» **Stated task**
Update the lines starting at "will click(x=956, y=231)." and ending at "click(169, 152)", changing "image size" to "frame size" and leaving all else as it is, then write out those lines.

(Stored dataset items)

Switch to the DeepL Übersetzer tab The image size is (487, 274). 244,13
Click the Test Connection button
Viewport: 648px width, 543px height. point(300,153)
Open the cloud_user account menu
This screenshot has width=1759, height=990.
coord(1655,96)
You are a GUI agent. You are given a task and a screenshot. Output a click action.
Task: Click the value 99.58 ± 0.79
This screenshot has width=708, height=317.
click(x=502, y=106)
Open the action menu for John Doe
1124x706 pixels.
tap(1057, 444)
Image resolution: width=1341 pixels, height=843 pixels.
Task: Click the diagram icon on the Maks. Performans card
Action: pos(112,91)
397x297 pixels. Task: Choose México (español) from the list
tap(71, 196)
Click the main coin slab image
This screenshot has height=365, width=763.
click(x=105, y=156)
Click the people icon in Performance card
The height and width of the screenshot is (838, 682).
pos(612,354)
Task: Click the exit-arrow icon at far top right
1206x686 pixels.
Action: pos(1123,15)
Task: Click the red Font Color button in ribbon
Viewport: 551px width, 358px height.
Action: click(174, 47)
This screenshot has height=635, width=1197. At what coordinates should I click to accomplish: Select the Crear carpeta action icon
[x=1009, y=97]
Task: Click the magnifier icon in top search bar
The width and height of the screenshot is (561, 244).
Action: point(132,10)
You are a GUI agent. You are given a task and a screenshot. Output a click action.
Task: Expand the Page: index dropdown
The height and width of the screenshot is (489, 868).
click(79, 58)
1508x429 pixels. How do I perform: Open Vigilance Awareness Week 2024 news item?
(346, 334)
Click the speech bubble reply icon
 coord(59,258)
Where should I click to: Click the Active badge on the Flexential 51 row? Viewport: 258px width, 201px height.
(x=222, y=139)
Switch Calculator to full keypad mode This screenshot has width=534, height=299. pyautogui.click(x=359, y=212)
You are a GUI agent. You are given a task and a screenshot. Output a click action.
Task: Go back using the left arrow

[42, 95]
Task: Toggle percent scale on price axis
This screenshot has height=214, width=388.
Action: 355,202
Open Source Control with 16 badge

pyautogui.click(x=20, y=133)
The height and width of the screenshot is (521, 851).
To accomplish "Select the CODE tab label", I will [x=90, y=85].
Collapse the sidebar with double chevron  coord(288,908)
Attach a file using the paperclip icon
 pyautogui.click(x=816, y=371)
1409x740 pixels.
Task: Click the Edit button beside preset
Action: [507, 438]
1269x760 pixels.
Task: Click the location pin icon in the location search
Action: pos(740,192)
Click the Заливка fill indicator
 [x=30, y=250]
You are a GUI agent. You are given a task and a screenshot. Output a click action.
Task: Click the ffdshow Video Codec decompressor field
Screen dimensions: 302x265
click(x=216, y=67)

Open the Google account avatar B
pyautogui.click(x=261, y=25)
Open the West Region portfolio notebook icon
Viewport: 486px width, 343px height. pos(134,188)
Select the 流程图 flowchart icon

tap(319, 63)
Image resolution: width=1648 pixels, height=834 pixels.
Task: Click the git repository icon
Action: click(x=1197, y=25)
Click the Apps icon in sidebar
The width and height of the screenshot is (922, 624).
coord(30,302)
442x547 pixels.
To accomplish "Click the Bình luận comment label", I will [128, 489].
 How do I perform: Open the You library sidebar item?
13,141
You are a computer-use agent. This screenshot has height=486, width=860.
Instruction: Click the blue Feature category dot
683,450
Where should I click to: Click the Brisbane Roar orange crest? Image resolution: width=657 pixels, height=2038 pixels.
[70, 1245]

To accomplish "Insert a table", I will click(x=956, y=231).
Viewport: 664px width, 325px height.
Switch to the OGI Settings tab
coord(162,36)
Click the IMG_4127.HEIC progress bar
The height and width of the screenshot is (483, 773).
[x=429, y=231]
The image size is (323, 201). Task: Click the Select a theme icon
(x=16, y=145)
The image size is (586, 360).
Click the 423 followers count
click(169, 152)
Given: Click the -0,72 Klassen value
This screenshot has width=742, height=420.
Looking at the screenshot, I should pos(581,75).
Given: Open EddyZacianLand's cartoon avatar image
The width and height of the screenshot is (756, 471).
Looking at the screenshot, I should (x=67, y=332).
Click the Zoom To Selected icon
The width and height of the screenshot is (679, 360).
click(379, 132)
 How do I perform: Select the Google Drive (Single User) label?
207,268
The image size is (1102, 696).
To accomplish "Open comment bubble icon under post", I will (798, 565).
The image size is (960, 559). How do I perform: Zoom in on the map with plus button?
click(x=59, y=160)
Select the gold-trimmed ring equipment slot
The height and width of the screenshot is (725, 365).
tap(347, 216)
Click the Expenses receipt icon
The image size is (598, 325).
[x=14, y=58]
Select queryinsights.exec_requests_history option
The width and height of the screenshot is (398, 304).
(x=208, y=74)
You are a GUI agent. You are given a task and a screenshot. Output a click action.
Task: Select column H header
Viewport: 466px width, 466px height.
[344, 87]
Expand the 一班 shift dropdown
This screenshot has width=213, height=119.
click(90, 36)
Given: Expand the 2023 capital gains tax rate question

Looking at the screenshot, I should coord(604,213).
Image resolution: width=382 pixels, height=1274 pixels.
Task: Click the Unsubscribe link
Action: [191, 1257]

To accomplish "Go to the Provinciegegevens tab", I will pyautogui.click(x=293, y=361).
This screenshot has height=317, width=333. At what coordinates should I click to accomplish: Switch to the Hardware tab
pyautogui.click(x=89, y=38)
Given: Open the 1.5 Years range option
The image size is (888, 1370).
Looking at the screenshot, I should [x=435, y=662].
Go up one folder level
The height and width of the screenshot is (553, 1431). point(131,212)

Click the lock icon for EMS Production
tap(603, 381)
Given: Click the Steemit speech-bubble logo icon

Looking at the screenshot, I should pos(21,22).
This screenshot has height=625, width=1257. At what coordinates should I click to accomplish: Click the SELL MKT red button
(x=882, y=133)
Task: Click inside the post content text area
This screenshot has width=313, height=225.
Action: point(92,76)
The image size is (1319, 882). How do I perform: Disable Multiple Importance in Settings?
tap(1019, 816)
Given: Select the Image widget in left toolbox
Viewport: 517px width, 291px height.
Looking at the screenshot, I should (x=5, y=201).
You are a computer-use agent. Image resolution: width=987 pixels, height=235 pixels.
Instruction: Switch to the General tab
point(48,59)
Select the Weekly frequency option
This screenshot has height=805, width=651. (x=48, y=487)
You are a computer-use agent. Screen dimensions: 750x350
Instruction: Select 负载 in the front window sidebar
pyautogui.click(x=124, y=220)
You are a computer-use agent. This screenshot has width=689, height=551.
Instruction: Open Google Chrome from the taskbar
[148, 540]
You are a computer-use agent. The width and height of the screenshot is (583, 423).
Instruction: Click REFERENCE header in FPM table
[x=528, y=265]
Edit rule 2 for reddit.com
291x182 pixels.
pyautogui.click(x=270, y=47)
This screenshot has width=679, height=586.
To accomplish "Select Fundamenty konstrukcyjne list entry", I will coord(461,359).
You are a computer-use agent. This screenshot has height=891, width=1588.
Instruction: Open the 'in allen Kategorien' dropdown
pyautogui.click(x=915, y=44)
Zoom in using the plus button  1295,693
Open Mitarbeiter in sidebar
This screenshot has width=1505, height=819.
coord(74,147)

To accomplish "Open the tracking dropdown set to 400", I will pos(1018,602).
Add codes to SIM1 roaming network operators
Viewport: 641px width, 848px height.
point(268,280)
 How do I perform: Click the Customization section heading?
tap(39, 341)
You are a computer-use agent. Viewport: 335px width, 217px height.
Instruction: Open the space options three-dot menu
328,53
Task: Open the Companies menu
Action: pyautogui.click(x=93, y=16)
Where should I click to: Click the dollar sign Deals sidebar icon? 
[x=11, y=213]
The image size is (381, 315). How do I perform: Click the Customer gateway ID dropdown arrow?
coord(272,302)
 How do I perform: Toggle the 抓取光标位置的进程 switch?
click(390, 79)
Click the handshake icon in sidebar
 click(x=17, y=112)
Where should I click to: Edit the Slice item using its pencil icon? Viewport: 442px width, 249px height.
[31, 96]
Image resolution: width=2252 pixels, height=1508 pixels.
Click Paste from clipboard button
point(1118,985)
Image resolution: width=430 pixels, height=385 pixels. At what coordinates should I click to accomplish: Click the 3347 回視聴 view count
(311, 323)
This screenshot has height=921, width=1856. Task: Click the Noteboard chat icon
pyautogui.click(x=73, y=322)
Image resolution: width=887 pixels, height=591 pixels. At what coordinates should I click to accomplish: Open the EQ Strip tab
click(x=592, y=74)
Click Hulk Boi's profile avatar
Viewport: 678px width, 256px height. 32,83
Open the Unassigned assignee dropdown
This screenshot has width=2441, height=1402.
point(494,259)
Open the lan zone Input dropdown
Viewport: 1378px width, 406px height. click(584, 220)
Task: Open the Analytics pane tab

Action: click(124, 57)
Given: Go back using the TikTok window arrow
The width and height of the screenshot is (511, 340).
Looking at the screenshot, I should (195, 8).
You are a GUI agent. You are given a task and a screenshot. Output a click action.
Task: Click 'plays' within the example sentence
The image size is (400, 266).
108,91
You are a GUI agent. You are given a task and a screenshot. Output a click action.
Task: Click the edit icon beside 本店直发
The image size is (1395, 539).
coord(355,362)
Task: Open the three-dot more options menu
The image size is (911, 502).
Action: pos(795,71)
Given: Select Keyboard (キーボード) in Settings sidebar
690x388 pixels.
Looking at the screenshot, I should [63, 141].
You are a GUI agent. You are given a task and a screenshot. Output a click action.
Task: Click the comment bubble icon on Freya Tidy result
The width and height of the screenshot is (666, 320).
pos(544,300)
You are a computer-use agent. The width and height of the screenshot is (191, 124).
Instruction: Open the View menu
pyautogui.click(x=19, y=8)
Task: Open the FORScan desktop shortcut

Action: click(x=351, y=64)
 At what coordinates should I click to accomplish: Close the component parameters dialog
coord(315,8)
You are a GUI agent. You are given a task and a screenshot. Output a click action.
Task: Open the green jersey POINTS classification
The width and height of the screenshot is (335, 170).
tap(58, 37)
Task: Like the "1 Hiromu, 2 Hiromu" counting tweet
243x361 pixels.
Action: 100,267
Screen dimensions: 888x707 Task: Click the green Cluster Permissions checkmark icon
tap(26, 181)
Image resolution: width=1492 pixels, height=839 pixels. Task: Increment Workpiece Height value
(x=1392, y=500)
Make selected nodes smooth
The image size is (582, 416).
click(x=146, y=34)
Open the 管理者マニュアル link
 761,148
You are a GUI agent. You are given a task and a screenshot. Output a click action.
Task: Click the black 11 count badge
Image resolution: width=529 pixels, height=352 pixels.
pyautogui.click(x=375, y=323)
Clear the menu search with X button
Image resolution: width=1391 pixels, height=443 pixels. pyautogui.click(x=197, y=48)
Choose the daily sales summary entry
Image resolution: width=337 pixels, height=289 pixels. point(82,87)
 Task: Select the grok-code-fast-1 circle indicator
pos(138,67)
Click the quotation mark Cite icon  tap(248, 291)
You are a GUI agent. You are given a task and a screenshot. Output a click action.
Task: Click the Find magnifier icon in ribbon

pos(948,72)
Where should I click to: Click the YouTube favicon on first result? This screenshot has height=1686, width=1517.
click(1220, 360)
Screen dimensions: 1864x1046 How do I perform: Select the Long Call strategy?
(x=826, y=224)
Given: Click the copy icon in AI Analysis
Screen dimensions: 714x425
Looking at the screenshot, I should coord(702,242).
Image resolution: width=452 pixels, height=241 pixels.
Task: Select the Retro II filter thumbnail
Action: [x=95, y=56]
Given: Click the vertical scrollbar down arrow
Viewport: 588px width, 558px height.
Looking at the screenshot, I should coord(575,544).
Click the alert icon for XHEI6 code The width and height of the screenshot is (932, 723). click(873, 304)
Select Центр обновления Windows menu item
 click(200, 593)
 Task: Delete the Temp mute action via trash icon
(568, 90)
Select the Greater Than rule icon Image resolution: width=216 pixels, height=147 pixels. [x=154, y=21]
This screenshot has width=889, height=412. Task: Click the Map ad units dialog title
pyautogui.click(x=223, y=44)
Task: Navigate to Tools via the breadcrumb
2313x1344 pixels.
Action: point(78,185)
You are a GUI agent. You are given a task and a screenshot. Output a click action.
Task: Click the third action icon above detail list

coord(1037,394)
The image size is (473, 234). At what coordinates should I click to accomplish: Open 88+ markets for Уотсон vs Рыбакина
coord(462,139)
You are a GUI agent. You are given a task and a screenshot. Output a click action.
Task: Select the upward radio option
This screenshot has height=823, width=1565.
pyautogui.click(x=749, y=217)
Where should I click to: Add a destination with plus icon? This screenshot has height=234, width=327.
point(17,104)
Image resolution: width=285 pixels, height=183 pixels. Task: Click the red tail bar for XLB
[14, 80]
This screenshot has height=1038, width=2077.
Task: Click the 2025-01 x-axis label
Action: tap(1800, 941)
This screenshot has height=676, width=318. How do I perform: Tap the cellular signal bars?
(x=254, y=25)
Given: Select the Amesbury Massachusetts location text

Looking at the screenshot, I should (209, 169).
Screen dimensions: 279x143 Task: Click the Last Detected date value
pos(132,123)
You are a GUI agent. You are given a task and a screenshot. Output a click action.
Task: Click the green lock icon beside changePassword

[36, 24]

» **Output**
To accomplish "Insert a table", I will click(x=956, y=231).
Viewport: 664px width, 325px height.
Switch to the OGI Settings tab
coord(162,36)
Click the IMG_4127.HEIC progress bar
The height and width of the screenshot is (483, 773).
[x=429, y=231]
The frame size is (323, 201). Task: Click the Select a theme icon
(x=16, y=145)
The frame size is (586, 360).
Click the 423 followers count
click(169, 152)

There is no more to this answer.